Artists find new space at Tamarind Tree Hotel

‘Refugees’ by Ngecha artists Chain Muhandi at National Museum
‘Refugees’ by Ngecha artists Chain Muhandi at National Museum. PHOTO | MARGARETTA WA GACHERU | NMG 

Perspective is everything. From one point of view, the city of Nairobi is filled with garbage. From another, Nairobi is filled with fine art. And the proof is all the new places as well as the more established ones that art lovers can visit and buy, especially on weekends.

The newest space that’s putting contemporary Kenyan art on display is the Tamarind Tree Hotel, a funky place situated just next door to the Carnivore and literally filled with photography, colourful murals and a spacious art gallery.

The group show was put together by Polka Dot Gallery and the freelance curator Kennedy Mugo.

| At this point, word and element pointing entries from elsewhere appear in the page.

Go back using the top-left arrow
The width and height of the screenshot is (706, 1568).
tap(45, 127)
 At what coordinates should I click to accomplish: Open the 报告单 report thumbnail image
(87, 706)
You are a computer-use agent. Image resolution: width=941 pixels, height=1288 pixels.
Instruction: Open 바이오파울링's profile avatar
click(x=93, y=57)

The two brought together 20 local artists including everyone from junk artist Joan Otieno, Coster Ojwang’, Wycliffe Opondo, Nadia Wamunyu and David Maina to Alex Wainaina, Nelson Ijakaa and Patrick Kinuthia among others.

The exhibition was eclectic but enchanting in its diversity.

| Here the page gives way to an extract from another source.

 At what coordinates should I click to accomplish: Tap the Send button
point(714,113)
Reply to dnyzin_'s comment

The other brand new exhibition space is at Muthaiga Heights where Beta-Arts and Gloria Barasa are now showing more young rising stars.

Last weekend, Gloria with assistance from Emmaus Kimani of Brush tu Art Studio curated an outdoor exhibition on the balcony of the new flats. Artists featured included Abdul Kipruto, Evilidah Wasai, Leevans Linyerera, Munene Kariuki, Saad Lukwago and Wallace Juma.

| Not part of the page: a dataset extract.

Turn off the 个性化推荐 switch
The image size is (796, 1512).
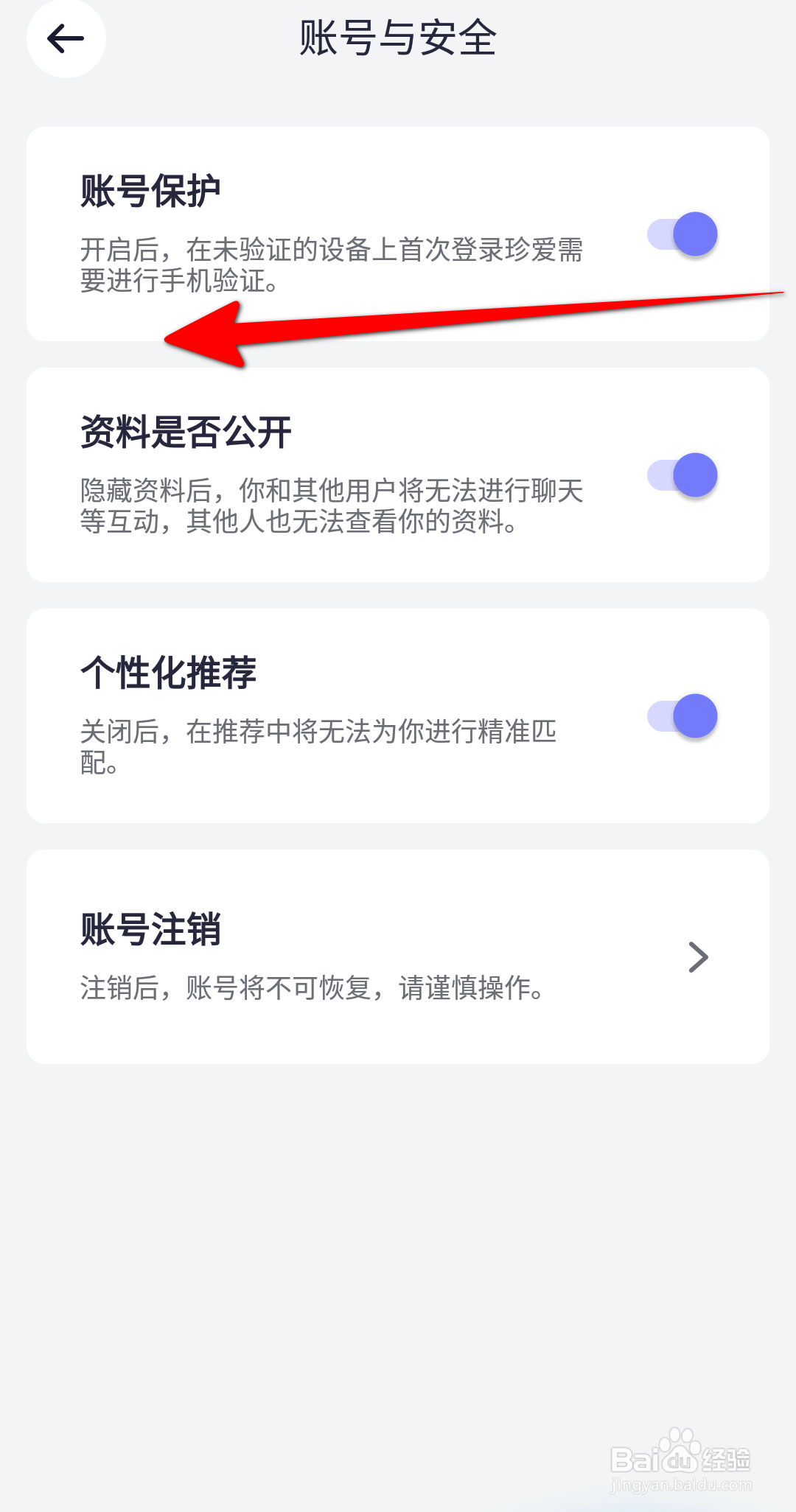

Both Gloria and Emmaus have jumped into the art scene after having heard from many young artists that they need venues in which to share and potentially sell their art. The other relatively new art space, which has an opening tomorrow, is The Attic in Nyari.

Kuona sculptor Meshak Oiro will be exhibiting along with two artists whose works Gloria just showed, namely Wallace Juma (who won First Prize at this year’s Manjano art competition) and Leevans Linyerera. One hopes we won’t see the same works at the Attic as we did at Beta Arts.

In fact, there is an etiquette that artists need to exercise out of courtesy to the galleries. It was violated recently when one well-known local artist had a one-man gallery show at the same time as he featured at a popular restaurant.

At least he didn’t show the same works in both venues, but otherwise, it’s a ‘no-no.’ One artist who doesn’t recycle his art is Timothy Brooke who’s been so industrious in the past few months that his art, including his new oil paintings, water colours and drawings fills all the walls at One Off Gallery.

That’s a feat in itself since One Off just expanded into a new space (Carol Lees’ former stable) that is even bigger than its original Loft. Timothy runs wild, painting herds of zebra, wildebeests and wild buffalo, all of whom are on the move themselves.

Their dynamism is captured in his art as his paints and pen both easily capture their flight across the savannah.

At Nairobi National Museum, Ngecha artists who gained renown in the 1990s have re-emerged in an exhibition curated by King Dodge King’oroti of Ngecha Art Centre.

That means one can see new and older works by artists like Chain Muhandi, Wanyu Brush, Sebastian Kiarie, George Ngaruiya, Martin Muhoro, Daniel Kinyanjui, and Dodge himself, among others.

It’s a show that will make one nostalgic for past initiatives of Kenyan artists who hold an important place in the history of contemporary Kenyan art.

Finally, the best evidence to show how Nairobi has become a hub of artistic activity is the fact that artists from other parts of East Africa art flocking here to have exhibitions.

In the past few months we’ve seen Ugandan artists exhibiting at Village Market with works that have set a standard for up and coming artists to learn something from.

Then too, Tanzanian artists have also come to Kenya this month and over a dozen of them are exhibiting as from last Saturday at Banana Hill Art Centre.

Last but not least, the Maasai Mbili artists workshop at Polka Dot Gallery went well last weekend as James Dundi Obat shared his skill stitching metal in a way we haven’t seen since it used to be done by another Kenyan, Kota Otieno.